[[ Supplied records open ]]
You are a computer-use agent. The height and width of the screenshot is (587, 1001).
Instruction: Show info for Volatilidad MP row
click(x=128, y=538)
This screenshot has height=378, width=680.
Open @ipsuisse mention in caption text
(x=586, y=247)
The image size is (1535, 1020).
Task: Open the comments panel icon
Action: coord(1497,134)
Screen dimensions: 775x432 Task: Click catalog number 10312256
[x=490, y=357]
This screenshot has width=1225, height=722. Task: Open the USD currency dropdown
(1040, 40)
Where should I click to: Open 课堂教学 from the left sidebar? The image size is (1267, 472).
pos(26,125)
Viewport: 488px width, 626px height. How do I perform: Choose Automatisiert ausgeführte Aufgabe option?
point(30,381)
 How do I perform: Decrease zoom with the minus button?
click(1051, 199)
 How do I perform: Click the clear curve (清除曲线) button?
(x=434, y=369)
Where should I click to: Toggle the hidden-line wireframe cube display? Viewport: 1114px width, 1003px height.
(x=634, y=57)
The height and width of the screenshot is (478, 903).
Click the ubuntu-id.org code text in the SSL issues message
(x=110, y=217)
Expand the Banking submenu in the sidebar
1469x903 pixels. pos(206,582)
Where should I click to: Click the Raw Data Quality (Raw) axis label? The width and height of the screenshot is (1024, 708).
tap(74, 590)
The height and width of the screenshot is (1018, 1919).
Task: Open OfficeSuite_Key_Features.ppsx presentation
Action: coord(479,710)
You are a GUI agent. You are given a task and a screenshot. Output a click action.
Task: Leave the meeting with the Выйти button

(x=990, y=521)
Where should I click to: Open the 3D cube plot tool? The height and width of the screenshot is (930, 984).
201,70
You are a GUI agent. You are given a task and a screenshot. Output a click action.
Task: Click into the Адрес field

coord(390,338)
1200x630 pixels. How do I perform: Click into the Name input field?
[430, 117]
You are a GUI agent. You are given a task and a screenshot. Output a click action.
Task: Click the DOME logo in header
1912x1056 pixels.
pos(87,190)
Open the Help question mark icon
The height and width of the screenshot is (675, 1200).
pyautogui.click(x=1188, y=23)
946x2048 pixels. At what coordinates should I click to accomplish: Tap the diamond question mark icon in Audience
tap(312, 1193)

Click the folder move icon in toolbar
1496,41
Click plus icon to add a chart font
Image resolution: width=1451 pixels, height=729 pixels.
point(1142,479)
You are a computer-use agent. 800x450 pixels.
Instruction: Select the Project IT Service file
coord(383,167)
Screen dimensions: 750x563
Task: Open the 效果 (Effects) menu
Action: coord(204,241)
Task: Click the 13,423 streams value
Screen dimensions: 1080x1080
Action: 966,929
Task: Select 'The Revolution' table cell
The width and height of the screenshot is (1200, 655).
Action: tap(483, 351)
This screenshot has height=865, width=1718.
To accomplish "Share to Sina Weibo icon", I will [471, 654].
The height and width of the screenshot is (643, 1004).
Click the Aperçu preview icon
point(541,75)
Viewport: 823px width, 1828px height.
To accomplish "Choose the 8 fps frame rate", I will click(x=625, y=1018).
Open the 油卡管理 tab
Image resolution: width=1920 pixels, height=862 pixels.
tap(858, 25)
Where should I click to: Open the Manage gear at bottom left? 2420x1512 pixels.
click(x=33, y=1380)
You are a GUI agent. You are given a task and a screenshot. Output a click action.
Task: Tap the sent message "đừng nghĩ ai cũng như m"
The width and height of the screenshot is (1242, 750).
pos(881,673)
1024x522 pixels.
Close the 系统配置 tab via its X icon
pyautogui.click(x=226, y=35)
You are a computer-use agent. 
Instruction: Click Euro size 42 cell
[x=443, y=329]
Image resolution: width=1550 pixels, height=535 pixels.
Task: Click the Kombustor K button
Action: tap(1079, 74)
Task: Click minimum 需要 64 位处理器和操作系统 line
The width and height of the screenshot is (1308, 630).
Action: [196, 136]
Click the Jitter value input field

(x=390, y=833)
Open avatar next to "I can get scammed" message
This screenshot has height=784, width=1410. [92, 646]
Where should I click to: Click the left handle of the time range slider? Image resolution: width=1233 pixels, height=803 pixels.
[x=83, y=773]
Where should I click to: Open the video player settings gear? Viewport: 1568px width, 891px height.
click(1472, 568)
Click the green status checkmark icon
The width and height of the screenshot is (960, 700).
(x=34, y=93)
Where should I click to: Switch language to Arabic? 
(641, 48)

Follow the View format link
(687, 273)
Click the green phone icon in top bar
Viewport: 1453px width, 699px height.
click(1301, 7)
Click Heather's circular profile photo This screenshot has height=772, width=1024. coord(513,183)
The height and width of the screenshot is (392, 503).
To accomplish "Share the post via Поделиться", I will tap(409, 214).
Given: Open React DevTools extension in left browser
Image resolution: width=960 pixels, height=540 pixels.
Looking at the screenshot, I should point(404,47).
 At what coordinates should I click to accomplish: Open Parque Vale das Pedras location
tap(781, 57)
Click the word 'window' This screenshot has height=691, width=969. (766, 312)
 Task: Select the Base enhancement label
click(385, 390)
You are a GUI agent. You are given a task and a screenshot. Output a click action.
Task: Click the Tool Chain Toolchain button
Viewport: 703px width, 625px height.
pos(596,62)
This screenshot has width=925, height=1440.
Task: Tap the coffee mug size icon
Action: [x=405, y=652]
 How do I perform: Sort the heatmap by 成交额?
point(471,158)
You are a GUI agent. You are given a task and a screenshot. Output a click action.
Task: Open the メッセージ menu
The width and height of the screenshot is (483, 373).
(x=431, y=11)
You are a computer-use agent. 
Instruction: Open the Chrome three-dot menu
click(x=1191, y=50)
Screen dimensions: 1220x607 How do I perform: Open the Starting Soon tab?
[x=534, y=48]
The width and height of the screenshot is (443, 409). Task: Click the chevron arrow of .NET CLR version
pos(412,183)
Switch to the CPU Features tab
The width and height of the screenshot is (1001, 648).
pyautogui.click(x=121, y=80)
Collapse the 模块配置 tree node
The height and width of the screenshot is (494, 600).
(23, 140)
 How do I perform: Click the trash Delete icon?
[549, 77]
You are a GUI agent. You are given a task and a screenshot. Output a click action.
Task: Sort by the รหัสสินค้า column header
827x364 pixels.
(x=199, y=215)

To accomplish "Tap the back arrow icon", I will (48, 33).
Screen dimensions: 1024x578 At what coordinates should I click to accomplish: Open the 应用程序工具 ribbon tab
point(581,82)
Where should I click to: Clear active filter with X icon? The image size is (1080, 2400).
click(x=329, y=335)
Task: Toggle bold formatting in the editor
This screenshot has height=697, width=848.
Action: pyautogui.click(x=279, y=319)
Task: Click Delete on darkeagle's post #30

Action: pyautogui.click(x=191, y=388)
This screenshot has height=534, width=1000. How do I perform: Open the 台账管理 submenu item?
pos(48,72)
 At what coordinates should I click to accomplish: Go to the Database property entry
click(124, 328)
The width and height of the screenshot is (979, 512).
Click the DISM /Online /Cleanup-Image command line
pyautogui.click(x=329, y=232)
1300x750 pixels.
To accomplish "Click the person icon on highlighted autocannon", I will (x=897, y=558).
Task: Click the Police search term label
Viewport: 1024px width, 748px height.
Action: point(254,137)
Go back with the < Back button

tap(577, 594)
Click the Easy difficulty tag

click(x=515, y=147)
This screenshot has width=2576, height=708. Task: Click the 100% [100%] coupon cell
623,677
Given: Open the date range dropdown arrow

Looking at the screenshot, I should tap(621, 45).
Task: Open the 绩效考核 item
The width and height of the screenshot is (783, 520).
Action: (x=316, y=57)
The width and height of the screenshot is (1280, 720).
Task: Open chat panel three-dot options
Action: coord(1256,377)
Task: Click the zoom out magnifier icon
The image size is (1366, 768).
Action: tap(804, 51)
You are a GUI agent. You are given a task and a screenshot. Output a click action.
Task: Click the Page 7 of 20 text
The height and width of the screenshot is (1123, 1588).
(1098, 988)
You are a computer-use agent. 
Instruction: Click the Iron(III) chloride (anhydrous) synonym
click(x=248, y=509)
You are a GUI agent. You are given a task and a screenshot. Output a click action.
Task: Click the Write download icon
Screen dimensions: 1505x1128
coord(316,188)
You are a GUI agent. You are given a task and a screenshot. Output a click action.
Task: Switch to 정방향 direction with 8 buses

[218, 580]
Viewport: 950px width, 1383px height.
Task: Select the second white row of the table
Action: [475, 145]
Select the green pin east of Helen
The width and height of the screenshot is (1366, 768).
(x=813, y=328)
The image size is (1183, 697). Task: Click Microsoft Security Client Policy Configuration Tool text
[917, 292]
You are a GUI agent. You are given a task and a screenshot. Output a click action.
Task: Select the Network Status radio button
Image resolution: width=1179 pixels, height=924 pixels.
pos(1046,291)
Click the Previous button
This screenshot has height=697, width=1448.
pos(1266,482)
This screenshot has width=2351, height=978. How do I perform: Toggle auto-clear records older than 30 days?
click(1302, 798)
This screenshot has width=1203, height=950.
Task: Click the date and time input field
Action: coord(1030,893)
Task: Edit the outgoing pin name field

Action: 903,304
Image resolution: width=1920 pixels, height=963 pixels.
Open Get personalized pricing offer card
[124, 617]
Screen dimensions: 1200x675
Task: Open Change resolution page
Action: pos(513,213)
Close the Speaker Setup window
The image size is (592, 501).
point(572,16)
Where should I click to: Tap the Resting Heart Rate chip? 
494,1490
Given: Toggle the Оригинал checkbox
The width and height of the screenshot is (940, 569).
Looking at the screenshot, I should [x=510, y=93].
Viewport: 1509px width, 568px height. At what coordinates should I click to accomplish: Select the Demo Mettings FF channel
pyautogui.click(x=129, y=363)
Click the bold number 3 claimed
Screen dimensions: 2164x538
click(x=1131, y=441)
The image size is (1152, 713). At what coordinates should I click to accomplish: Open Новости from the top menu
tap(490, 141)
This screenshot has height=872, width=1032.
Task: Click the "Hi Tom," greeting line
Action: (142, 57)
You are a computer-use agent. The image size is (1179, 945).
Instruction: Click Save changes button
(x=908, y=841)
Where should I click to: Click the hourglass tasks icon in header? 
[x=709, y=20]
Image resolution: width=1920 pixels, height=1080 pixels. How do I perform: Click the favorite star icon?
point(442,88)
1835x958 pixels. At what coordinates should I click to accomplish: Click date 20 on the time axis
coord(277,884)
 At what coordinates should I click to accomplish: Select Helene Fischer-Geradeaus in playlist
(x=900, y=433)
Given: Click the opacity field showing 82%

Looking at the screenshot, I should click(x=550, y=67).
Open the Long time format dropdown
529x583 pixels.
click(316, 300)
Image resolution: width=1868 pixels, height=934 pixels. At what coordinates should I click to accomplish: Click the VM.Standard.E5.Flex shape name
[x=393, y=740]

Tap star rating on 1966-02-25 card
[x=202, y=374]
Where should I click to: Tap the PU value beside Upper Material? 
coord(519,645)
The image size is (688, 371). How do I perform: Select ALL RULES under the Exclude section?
[[ Supplied records closed ]]
(Task objective)
As the answer, set down only the lines from the data above between the one holding "Image resolution: width=1920 pixels, height=862" and the one holding "1024x522 pixels.", inclusive, exactly as they read.

(Solution to this problem)
Image resolution: width=1920 pixels, height=862 pixels.
tap(858, 25)
Where should I click to: Open the Manage gear at bottom left? 2420x1512 pixels.
click(x=33, y=1380)
You are a GUI agent. You are given a task and a screenshot. Output a click action.
Task: Tap the sent message "đừng nghĩ ai cũng như m"
The width and height of the screenshot is (1242, 750).
pos(881,673)
1024x522 pixels.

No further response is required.